A woman allegedly defecated in her seat at a Noah Kahan concert in Philadelphia, and the national press spent days obsessing over it—because distracting working Americans from policy failures with bodily function stories is what our corporate media does best.
The incident unfolded Friday at Citizens Bank Park during Kahan's "The Great Divide Tour" stop. Video of spectators reacting to feces near their seats went viral, and Philadelphia Police told TMZ no report was ever filed, so there's no investigation.
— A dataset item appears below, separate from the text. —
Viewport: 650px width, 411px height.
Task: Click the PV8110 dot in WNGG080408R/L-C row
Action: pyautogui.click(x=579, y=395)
That didn't stop outlets from churning coverage as if this were Watergate.
Kahan addressed the mess on X: "If you have to poop at a show please dear god just go to the bathroom lmao." He expressed concern for the venue worker "with a 1000-yard stare after dealing with that," and joked about his own on-stage accident in Charlottesville, claiming it happened because he's "dedicated to my craft." At a subsequent Toronto show, Kahan had fans repeat a mock oath: "I solemnly swear I will not sh*t my pants, and if I do, I won't take it from my pants and put it on the floor."
TMZ leaned hardest into the spectacle, interviewing Chelsea Dubow, the fan who filmed the reaction video. Dubow said she didn't witness the act itself but connected with the woman seated behind the accused, who claimed it was intentional. Dubow's husband stepped in the aftermath—TMZ called that detail one that made the ordeal "harder to shrug... or rather wipe off." The Mechanicsburg Patriot News and the Daily Caller both covered the story straight, with the Caller noting the broader trend of fans wearing adult diapers to Olivia Rodrigo concerts to avoid losing front-row spots.
And that's the entire story. A person had a bowel malfunction—or made a deliberate choice—at a concert, and it consumed more ink than the latest inflation report, another billion-dollar aid package to a foreign government, or the regulatory state crushing small businesses across this country. The press would rather you gag over a viral video than ask why your groceries cost 30% more than they did three years ago.
The real question isn't what happened in Section 112 at Citizens Bank Park. It's why a media apparatus this large, with this many resources, chooses to amplify this instead of the things that actually matter to the Americans who can't afford concert tickets in the first place.